By 1550, Charles had mortgaged the whole of his revenues—those of Castile for 800,000 ducats on the 920,000 they yielded; those of Naples and Sicily for 700,000 on the 800,000 which formed the revenue. Those of Milan, amounting to 400,000 ducats, were entirely mortgaged, also a large part of the Flemish revenues. All this without counting the sums coming from America, the amount of which has been so disputed that it is difficult to fix the value, but which must have been very considerable.
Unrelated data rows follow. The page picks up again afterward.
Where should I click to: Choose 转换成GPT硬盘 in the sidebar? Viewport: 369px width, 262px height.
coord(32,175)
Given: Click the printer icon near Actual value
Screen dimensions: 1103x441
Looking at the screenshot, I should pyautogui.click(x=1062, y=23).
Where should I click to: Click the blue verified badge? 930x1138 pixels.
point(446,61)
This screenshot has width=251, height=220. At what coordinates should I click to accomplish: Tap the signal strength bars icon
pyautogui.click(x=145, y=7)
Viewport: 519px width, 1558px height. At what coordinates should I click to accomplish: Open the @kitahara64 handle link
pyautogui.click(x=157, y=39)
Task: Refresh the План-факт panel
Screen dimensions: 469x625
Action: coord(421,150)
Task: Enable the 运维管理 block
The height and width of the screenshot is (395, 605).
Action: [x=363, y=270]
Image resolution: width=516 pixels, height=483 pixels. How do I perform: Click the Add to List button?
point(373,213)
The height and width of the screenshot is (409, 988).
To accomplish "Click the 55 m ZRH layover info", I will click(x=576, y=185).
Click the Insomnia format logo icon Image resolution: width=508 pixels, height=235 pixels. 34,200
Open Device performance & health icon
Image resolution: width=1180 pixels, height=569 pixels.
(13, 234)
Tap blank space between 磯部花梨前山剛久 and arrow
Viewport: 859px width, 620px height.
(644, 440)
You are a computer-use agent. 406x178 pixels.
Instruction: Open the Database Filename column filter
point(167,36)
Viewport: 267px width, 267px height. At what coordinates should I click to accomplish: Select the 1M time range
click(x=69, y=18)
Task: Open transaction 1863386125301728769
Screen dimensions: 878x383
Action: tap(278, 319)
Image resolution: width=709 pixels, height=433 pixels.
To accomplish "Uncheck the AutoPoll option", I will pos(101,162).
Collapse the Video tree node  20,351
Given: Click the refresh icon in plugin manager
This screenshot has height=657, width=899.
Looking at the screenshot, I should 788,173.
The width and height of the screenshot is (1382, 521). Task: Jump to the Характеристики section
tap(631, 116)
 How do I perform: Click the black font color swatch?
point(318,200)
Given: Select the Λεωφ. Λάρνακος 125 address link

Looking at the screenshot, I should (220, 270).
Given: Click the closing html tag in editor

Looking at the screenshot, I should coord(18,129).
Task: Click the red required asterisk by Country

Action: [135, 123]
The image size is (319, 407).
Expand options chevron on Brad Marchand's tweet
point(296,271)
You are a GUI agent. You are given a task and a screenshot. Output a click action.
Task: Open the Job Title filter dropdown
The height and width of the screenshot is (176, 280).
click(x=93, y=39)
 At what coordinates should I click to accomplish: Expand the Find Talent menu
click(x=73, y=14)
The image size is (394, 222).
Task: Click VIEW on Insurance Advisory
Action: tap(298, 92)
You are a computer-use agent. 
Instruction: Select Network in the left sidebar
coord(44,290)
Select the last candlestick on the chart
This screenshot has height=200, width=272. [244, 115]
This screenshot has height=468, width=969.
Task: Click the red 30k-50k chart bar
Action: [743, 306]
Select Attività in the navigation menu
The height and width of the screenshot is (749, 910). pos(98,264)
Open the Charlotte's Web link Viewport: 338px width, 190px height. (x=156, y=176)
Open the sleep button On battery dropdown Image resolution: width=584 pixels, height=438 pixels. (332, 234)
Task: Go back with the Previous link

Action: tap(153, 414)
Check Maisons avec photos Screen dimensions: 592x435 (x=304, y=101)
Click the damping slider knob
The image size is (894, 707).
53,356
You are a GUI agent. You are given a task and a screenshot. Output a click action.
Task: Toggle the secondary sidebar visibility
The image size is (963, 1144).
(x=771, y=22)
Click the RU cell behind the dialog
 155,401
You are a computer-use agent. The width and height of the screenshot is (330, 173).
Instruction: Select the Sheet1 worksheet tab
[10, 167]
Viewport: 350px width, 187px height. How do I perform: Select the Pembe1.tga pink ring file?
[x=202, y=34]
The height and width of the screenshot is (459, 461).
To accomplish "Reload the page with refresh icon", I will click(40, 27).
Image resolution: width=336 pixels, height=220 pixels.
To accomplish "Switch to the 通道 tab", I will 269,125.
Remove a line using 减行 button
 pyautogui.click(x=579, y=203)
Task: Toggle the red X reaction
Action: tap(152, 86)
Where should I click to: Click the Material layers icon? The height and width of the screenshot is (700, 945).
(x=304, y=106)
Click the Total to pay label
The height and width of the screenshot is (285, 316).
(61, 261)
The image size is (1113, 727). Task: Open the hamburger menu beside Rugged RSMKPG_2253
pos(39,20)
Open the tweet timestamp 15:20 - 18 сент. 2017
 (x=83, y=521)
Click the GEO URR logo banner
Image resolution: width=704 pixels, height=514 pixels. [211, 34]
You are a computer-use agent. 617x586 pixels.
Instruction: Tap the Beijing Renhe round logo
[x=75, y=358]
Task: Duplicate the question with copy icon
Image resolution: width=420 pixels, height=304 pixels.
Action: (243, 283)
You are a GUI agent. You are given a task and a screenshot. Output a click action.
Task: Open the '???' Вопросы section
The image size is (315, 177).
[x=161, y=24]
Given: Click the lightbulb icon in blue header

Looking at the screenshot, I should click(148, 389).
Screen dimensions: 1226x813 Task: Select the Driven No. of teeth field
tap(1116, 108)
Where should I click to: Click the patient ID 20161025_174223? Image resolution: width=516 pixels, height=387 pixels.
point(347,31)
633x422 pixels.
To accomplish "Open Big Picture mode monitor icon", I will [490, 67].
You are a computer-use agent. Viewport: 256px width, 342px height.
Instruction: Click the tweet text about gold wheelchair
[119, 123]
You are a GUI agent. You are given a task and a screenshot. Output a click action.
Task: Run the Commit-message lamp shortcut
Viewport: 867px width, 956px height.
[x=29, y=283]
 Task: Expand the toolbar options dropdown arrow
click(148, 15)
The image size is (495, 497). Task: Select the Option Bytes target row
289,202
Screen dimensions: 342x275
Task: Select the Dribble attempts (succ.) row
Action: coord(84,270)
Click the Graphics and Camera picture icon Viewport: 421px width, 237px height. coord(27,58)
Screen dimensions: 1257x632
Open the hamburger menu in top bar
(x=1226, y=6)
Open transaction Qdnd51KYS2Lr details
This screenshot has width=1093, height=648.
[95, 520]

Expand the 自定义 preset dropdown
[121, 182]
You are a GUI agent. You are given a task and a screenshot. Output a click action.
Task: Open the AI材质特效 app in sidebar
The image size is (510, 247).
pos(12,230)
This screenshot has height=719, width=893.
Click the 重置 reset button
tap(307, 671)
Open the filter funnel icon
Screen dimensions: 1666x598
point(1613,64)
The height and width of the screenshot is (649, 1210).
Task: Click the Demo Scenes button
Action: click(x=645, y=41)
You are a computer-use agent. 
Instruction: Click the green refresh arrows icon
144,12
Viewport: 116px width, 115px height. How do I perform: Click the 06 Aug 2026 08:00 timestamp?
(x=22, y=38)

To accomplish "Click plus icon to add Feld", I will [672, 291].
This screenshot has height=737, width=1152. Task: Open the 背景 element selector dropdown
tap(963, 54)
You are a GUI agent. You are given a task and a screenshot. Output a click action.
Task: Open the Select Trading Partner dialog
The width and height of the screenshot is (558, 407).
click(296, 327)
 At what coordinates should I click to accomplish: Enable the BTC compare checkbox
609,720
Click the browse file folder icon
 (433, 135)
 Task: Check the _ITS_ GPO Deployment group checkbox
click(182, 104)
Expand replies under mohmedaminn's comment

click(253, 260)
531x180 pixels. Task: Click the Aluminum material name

These usurious transactions ruined the country; their insufficiency compelled the emperor to make fresh demands for money, but no one would take his bond. Then foreigners, the only ones who would do so, acquired privileges which killed native commerce and industry. Thus the lenders had permission to export articles that Spaniards were forbidden to send abroad. They held also a monopoly for importations. Nearly all the home and Indian commerce came by these means into the hands of foreigners. All appeals were useless, the growing necessities of the prince made him deaf to the just complaints of his people. Thus there was no interior organisation, no real government under the military despotism of the first prince of the house of Habsburg. Charles V destroyed public liberty, corrupted the nobility, tyrannised, oppressed the people, destroyed industry and commerce, and lived only by expedients and usurious contracts. A strong, intelligent administration would have augmented the state revenue, by promoting general prosperity. Charles V abandoned Spain to all the vice, all the excess of avaricious despotism which dried up the sources of national prosperity.[n]
FOOTNOTES
[77] [The ducat may be taken as valuing approximately at 9s. 6d. or $2.30; it being remembered that gold purchased then much more than now—the usual theory being that it had seven times its present purchasing power.]
[78] [The name germaneros was given to the rebels of Valencia who were organised into a “brotherhood” or germania, a word closely allied in sound and meaning to the Castilian hermandad or “brotherhood.” The name comuneros is simply the Castilian for “commoners.”]
[79] In the defence of Pamplona the celebrated Ignatius de Loyola received a wound in his leg. During his illness he resolved, if his life were spared, to found the order of Jesuits, both for the destruction of Lutheranism, and for the propagation of the Catholic religion among distant nations. See in an earlier volume the chapter on Monasticism.
[80] The warlike bishop of Zamora was confined to the prison of Simancas; there he committed a murder, and was hanged for it—a fit ending for so stormy and unprincipled a life.
[81] See Stirling,[h] Bakhuyzen van den Brink,[i] the works of Mignet[j] and Pichot,[k] and particularly the publication of M. Gachard,[l] in which last work the subject may be considered to have been fairly exhausted, and in which the text of Siguenza[g] and of the anonymous manuscript discovered by M. Bakhuyzen, in the greffe of the court of appeals at Brussels, are placed in full before the reader, so far as they bear on the vexed question as to the celebration by the emperor of his own obsequies.